- _To be done_: Reproduce the data word for word, from its first line up to and including the line that contains "Action: [x=1058, y=863]".

- _Source data_:
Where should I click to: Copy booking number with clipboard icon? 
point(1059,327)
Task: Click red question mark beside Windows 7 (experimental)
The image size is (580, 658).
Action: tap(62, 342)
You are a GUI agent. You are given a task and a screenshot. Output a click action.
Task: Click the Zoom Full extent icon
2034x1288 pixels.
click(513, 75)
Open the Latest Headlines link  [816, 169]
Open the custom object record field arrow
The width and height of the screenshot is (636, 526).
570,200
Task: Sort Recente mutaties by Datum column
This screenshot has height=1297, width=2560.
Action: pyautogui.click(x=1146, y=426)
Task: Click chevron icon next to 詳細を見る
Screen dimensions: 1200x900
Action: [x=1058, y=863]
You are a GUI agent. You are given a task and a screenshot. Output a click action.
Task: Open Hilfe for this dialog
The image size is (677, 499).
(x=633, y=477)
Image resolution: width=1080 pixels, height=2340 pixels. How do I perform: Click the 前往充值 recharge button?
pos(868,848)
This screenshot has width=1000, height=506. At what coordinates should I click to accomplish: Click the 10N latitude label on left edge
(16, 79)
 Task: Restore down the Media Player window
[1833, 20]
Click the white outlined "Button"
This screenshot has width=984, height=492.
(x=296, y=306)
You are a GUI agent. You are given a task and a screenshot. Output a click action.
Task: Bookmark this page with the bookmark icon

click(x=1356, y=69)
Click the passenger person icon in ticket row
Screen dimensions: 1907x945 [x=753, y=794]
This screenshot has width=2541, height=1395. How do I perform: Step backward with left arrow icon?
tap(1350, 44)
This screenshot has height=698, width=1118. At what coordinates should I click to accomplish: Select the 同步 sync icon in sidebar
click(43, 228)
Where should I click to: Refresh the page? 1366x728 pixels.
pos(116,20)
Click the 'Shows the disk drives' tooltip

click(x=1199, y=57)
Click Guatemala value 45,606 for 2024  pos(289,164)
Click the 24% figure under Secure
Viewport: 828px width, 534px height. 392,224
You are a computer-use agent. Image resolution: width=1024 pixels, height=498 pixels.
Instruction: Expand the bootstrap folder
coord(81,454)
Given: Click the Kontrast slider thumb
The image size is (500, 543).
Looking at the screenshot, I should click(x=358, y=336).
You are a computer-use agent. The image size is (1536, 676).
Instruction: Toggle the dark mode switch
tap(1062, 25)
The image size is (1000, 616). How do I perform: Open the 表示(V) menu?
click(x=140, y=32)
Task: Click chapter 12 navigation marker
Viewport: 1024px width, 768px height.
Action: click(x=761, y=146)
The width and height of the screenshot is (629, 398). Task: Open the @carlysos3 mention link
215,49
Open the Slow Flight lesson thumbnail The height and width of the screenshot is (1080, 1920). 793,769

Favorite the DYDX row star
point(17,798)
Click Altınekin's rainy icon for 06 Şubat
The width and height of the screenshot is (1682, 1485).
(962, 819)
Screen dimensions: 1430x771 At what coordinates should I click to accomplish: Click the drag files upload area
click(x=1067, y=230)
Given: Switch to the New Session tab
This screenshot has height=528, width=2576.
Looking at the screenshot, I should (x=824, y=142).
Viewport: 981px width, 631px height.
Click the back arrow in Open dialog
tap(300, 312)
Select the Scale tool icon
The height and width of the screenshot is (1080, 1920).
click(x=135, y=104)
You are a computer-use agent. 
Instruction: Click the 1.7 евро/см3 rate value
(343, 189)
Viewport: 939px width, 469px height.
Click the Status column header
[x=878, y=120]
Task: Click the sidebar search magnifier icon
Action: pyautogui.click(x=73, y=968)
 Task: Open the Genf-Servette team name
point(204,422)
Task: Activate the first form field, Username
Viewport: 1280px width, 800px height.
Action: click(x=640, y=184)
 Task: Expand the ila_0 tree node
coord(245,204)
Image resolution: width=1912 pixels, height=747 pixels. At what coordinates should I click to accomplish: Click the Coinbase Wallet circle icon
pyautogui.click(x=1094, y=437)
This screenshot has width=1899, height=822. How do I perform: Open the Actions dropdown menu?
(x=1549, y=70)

- _Solved problem_:
Where should I click to: Copy booking number with clipboard icon? 
point(1059,327)
Task: Click red question mark beside Windows 7 (experimental)
The image size is (580, 658).
Action: tap(62, 342)
You are a GUI agent. You are given a task and a screenshot. Output a click action.
Task: Click the Zoom Full extent icon
2034x1288 pixels.
click(513, 75)
Open the Latest Headlines link  [816, 169]
Open the custom object record field arrow
The width and height of the screenshot is (636, 526).
570,200
Task: Sort Recente mutaties by Datum column
This screenshot has height=1297, width=2560.
Action: pyautogui.click(x=1146, y=426)
Task: Click chevron icon next to 詳細を見る
Screen dimensions: 1200x900
Action: [x=1058, y=863]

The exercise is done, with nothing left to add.